Using the Assistants API with Code Interpreter enabled, I have an assistant that regularly returns a properly-formatted JSON file for download as the end of the thread. The entire thread prompting works well, reliably returning accurate text in the correct format.
But 1 out of every 10-20 times, the JSON returned is formatted with single-quotes, rendering it invalid.
This is clearly a bug since the structure of the output file and information contained within appears correct, but the model/Code Interpreter is not following valid JSON specifications.
It’s not a bug I’m the traditional sense. The models are stochastic they sometimes predict the wrong tokens. That’s just how they work.
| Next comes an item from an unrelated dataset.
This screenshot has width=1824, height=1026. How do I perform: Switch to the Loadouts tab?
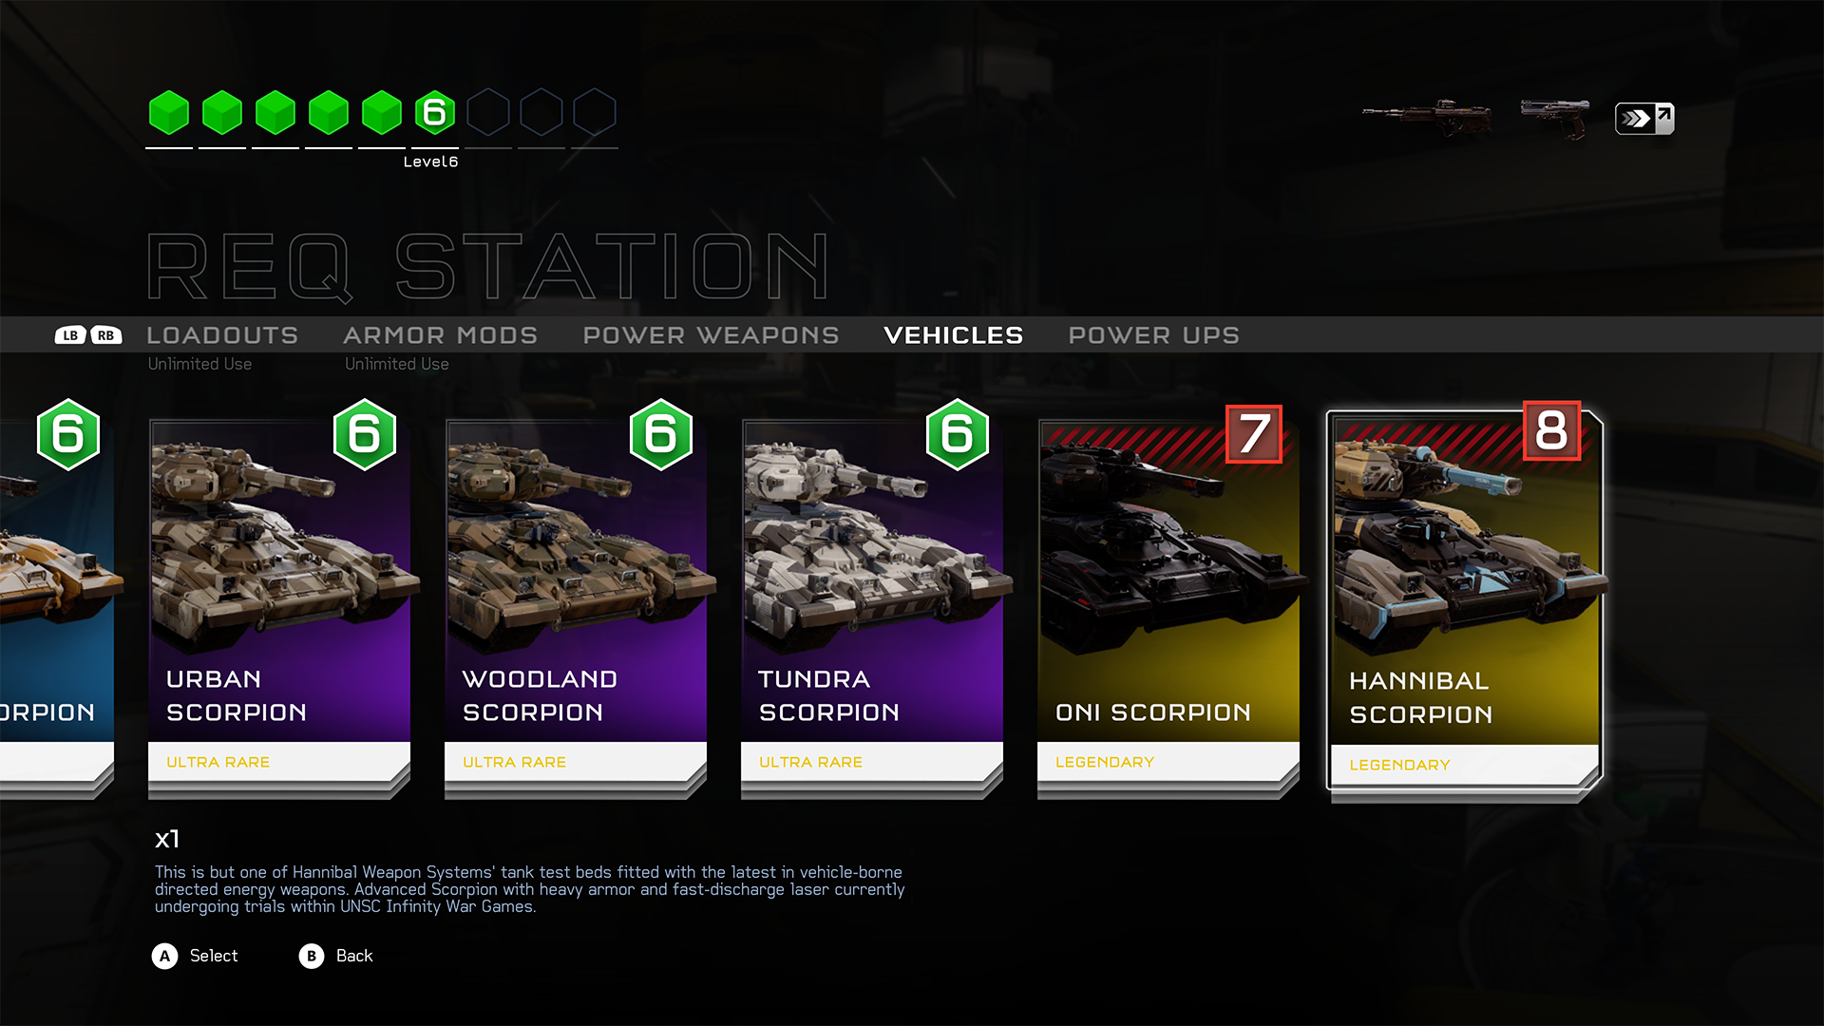222,335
Try lowering the temperature or, better yet, just perform some post-processing on your outputs.
+1 to post processing. i was having an issue where occasionally it would nest the json into markdown blocks:
i run it through a func to strip them.
the one i can’t figure out how to pp is the rare response that omits a single random comma
I disagree, the model is producing the content within the outputted file. Code Interpreter explicitly supports JSON as an input and output document file format: https://platform.openai.com/docs/assistants/tools/code-interpreter
I’m sorry, can you please explain what you disagree with?
Rather than decreasing temperature, it’s probably better to decrease top_p.
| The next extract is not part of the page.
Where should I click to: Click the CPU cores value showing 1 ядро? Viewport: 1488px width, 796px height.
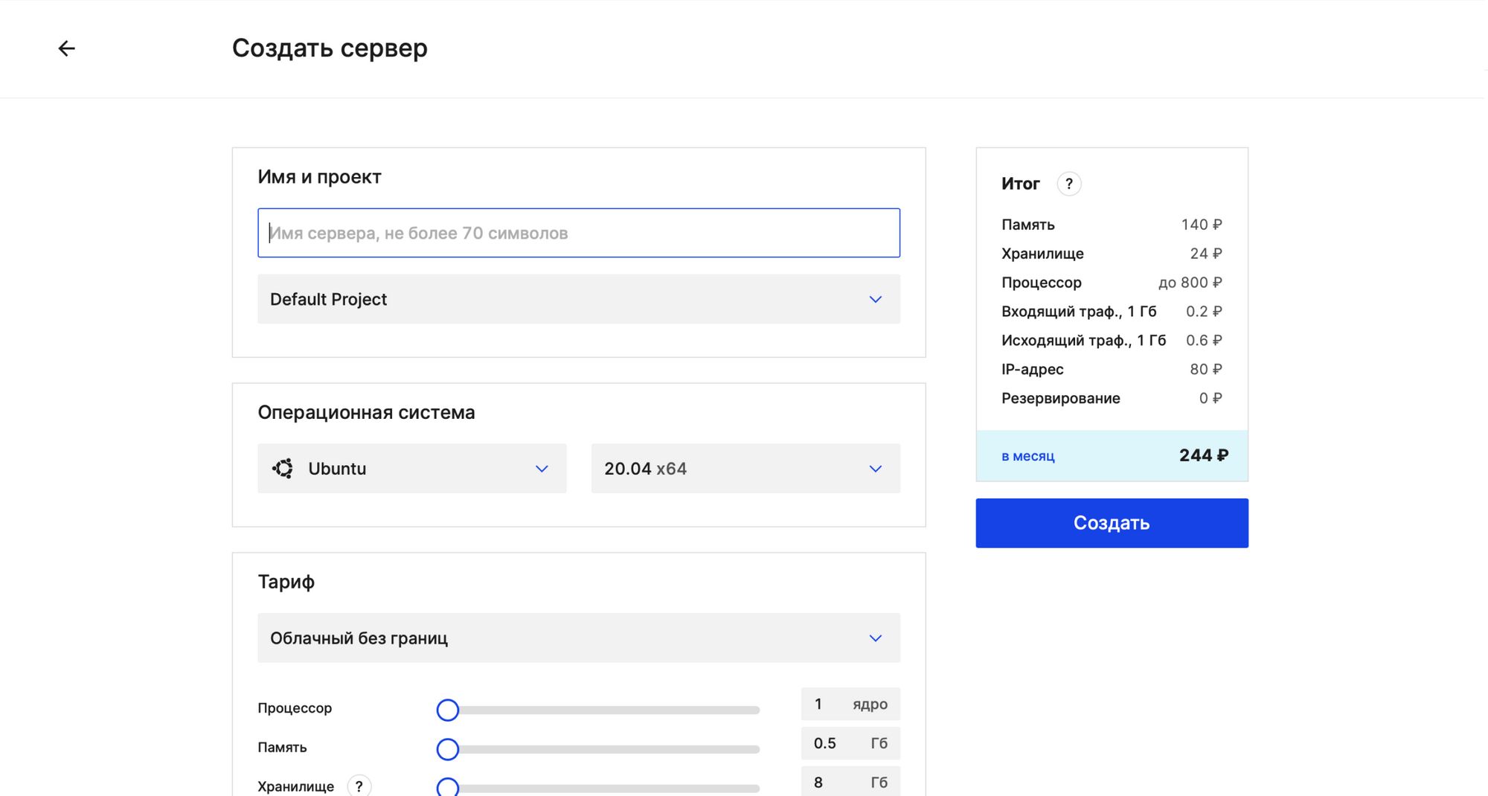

The model probably “knows” that ’ isn’t the best choice, but it’s still a choice. Top_p eliminates the possibility of it getting randomly picked if that is the actual problem. At least that’s my understanding of how it works. @_j is an expert at this if you need more help.
but if it’s a direct output from the code interpreter (i.e. you’re generating and saving a file) - then you may need to tell code interpreter what tool you want used. Maybe it’s a JSON5 thing, but this is just a wild guess. Do you have records of where it went wrong?
edit: reproduced it with json5.
so yeah, top_p around 0.8 or 0.9 (or maybe a prompt adjustment (or both)) might solve it
I am using the Assistants API which does not allow for setting the temperature, but does directly invoke the Code Interpreter tool and specifies file output.
Do you still have the threads where the issue occurs? Do you still have the malformed documents?
What I’m saying is that you might need/want to specify the format or tool code intepreter is supposed to use to export your data.